珈琲南向き2階の2LDK。
下の階には賑やかな家族が暮らしている。
屋敷か野宿かの生活をしてきた俺達にはそのどちらでもなく丁度良い暮らしだった。
陽の射し込む部屋に起き上がった自分の影だけが伸びて、まだ寝息を立てている竜三の顔を少しのぞき込む。
少し空いたカーテンの、レースの柄が頬に落ちているのをしばらく眺めてから手を伸ばした。
短く揃った睫毛を撫ぜても起きる様子がなかったので、起こすほどの用事もないしと自室に溜め込んだ読み物を取りに行く。
俺があまりに毎晩竜三の寝床へ遊びに行くものだから、自室は倉庫と化していた。
隣にいると構ってしまいたくなるので、そのまま読み耽ることにしよう。知らないうちに竜三が起きていたほうが嬉しい。
活字を追うと時を忘れてしまう性分であるが、この日は昼になろうという頃にリビングから少しの気配と香ばしい珈琲の匂いがしてきた。
読んでいた頁に栞をかけ、ぱたんと閉じてから使っていないベッドに放ってリビングの戸を開けた。
「竜三」
「おォ、悪い。昨夜は遅くなっちまったからな。」
寝癖の付いた髪をかいて起床の遅さを詫びてきたようだ。俺がいつも、休日は長く過ごしたいと駄々を捏ねるからだろうか。
「良い香りだな。」
「何?いつも興味ないだろ。煎茶派だとか言ってよ…仁も飲むならちゃんと挽けばよかったぜ。」
ミルを回す動作をしながら手元のドリップコーヒーを一口飲む。無精髭もぼさぼさの頭も愛おしくて額をごつ、とぶつけた。
「ぃ…って。おい、こぼれる。」
「お前が挽くなら尚更、淹れてくれ。」
「今から?」
俺、飲んでるのに…とじっとりとこちらを見たが、にこにこしてる俺に諦めたのか「いいよ、座ってろ」と相変わらずマグを片手に器用に戸棚から木製のミルを取り出す。

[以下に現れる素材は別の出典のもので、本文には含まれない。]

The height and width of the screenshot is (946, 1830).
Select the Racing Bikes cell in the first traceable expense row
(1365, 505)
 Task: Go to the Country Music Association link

竜三は俺が頼み事をすると、はいはい若様のご用命とあらば…なんて、百合の真似事を挟んだりしながら世話を焼く。「お前のそれは頼み事じゃなくて甘ったれだ」とよくこぼしているが、竜三が言うならそうなのだろう。
ミルの横にフィルター、豆、口の細いケトル、ドリップケトル用のヒーターを其々ぜんぜん違うところから引っ張り出してきてキッチンカウンターへ小気味よく置いていく。

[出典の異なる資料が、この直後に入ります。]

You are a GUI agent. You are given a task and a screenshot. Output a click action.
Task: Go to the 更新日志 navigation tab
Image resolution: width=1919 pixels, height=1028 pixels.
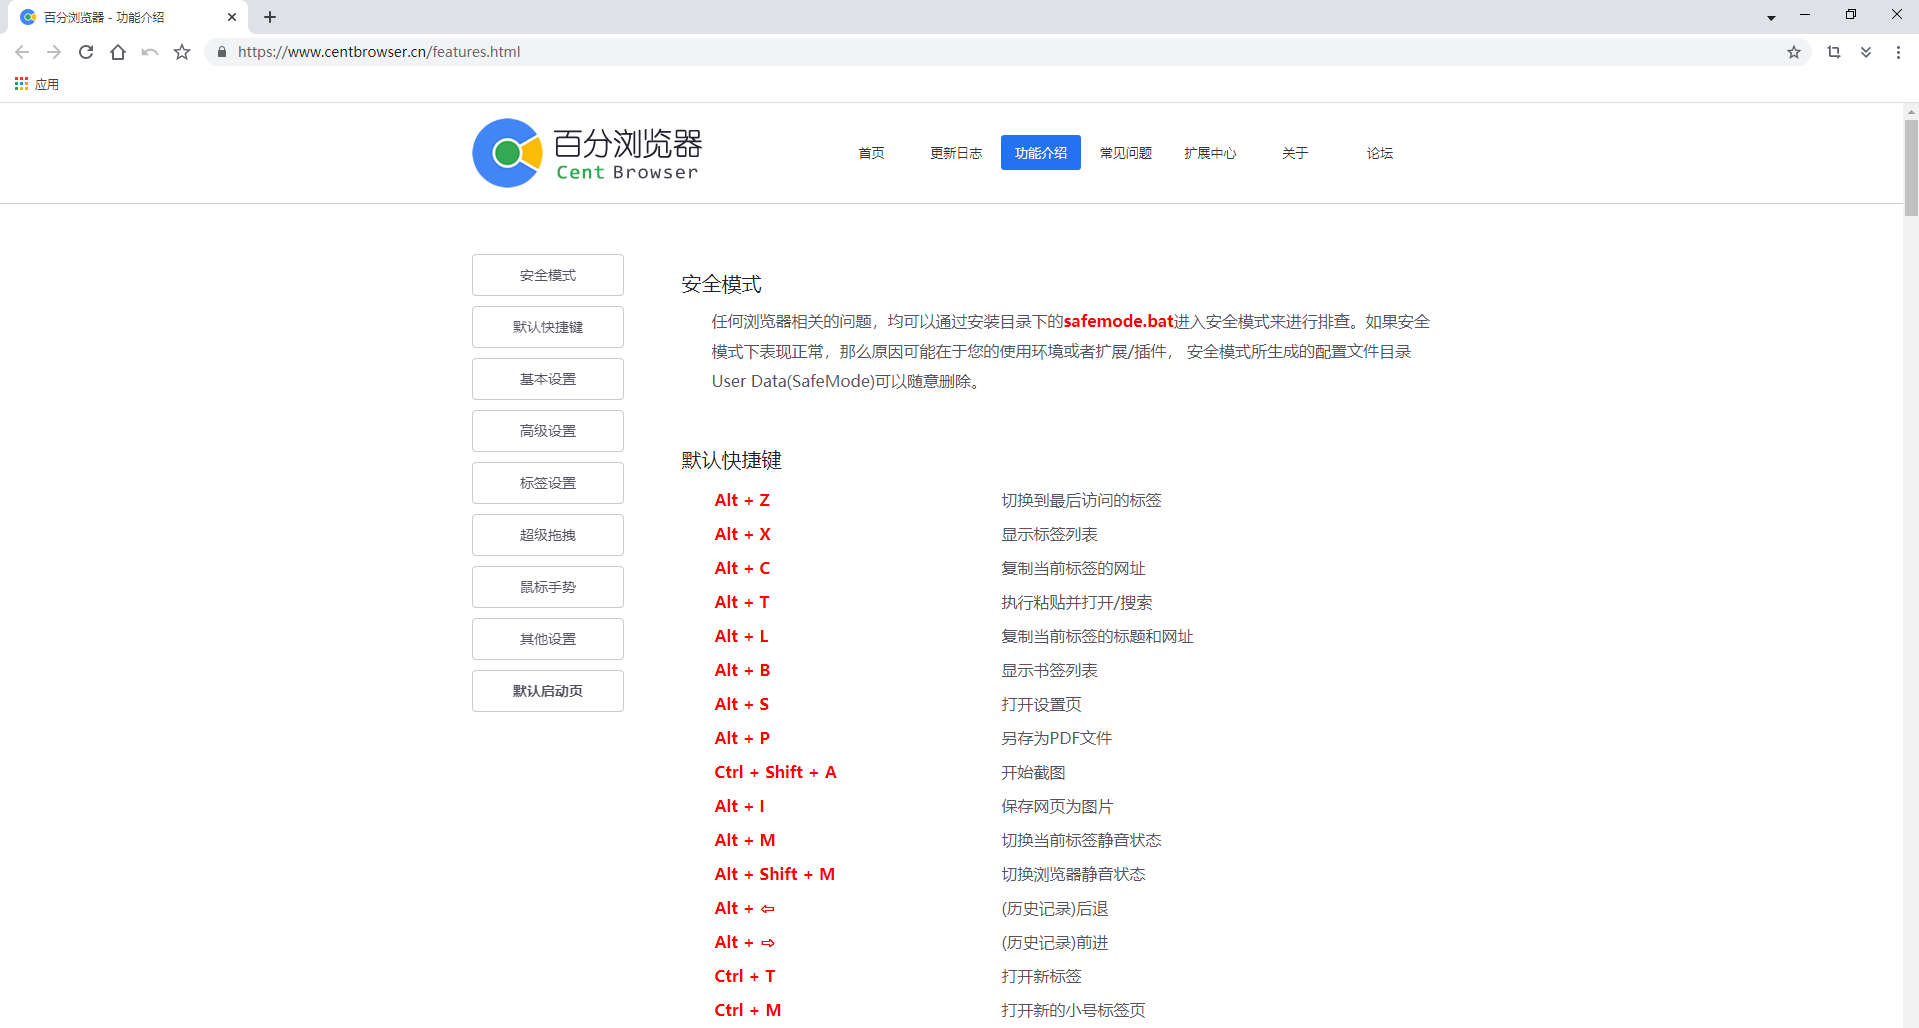955,153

テーブルへつくと竹のランチマットが目に入り、これは今日どこかで手料理にもありつけそうだと嬉しくなった。基本、この男はなにかにつけて準備がせっかちなのだった。
てきぱきと物事をこなす竜三を見るのは楽しい。かりかりと豆が割れていく音が終わる頃に、じゅわ、と湯が沸く。
こういう工程と工程の合わさる瞬間を上手に作るのも見所だ。
不器用な性格からは想像のつかない手際の良さで1人分の珈琲があっという間に出てきた。

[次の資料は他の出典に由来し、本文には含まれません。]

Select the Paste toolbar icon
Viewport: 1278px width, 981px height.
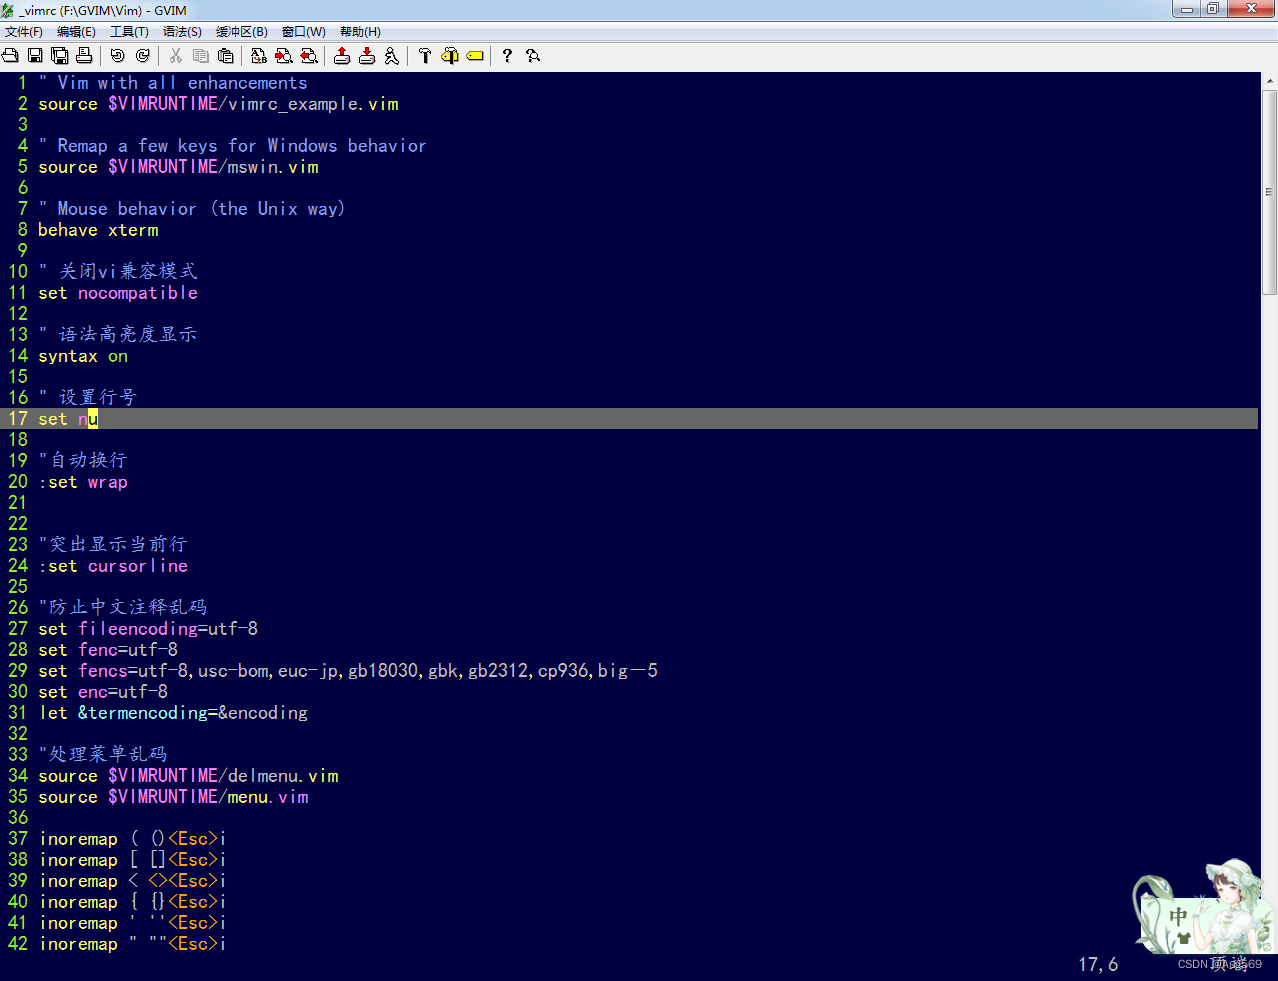tap(224, 55)
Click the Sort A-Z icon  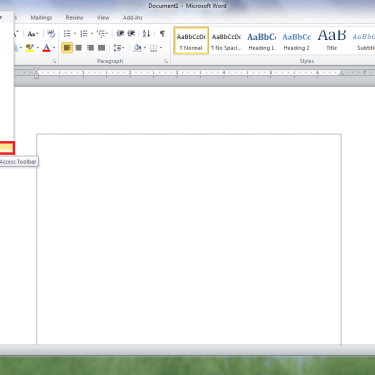click(146, 34)
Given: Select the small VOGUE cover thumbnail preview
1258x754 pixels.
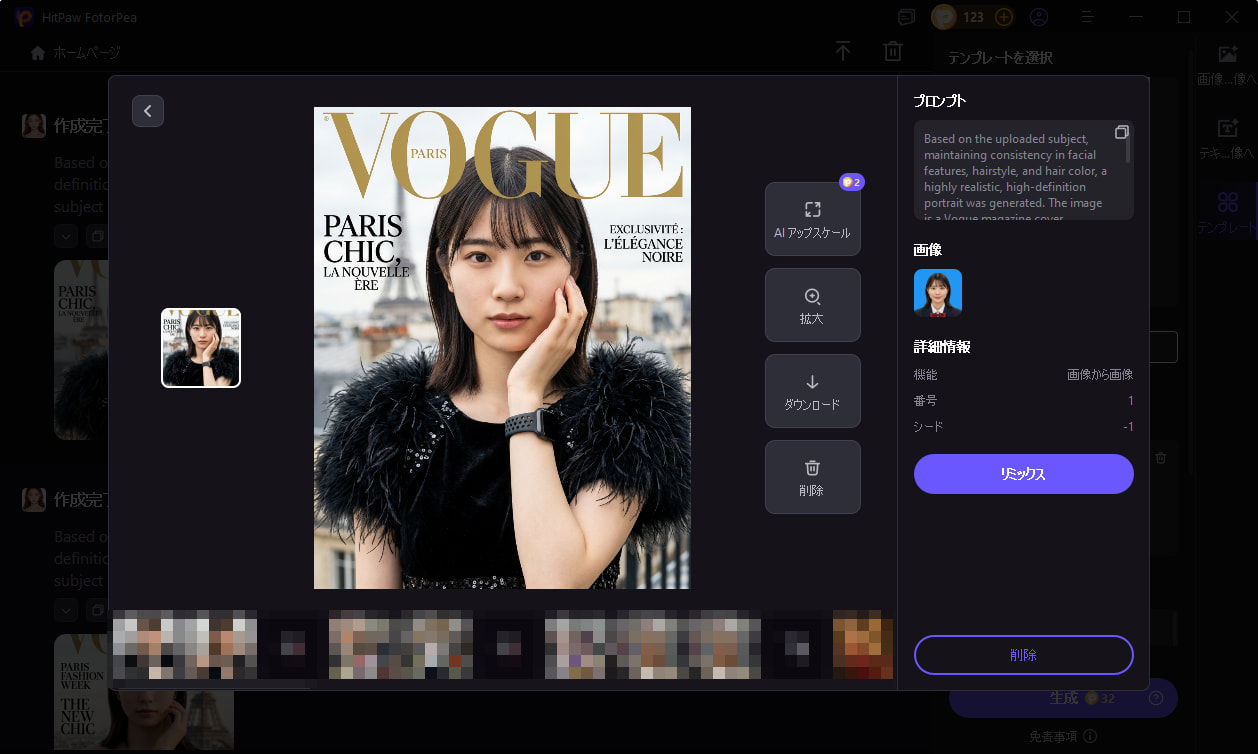Looking at the screenshot, I should (x=200, y=348).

湯呑みでないと落ち着かない俺の為に、いつぞや竜三が選んでくれた取っ手付きの焼き物。
「ほい。お待ちどう。」
「ありがとう、竜三。ふふ、熱いな。」
「火傷すんなよ。」
想い人の手作りならばなんでも嬉しくてすぐに口をつけてしまうのを何度も見ているからか、常温以外のものについてはいちいち身を案じてくる。
今日はそこに、訝しげに眉をひそめた竜三が一言付け足した。
「お前、俺が働くのを見世物だと思ってないか?」
案の定、舌先がじっと熱に灼ける。
今更気がつくとは鈍い男だ。
少し唇を舐めてから、また口をすぼめて口をつける。
「うーん…思ってる。」
飲み下すといい香りが広がって、そのまま適当に返事をした。
大げさな溜息の後に「お前…」と目をつり上げるその顔も、好きだ。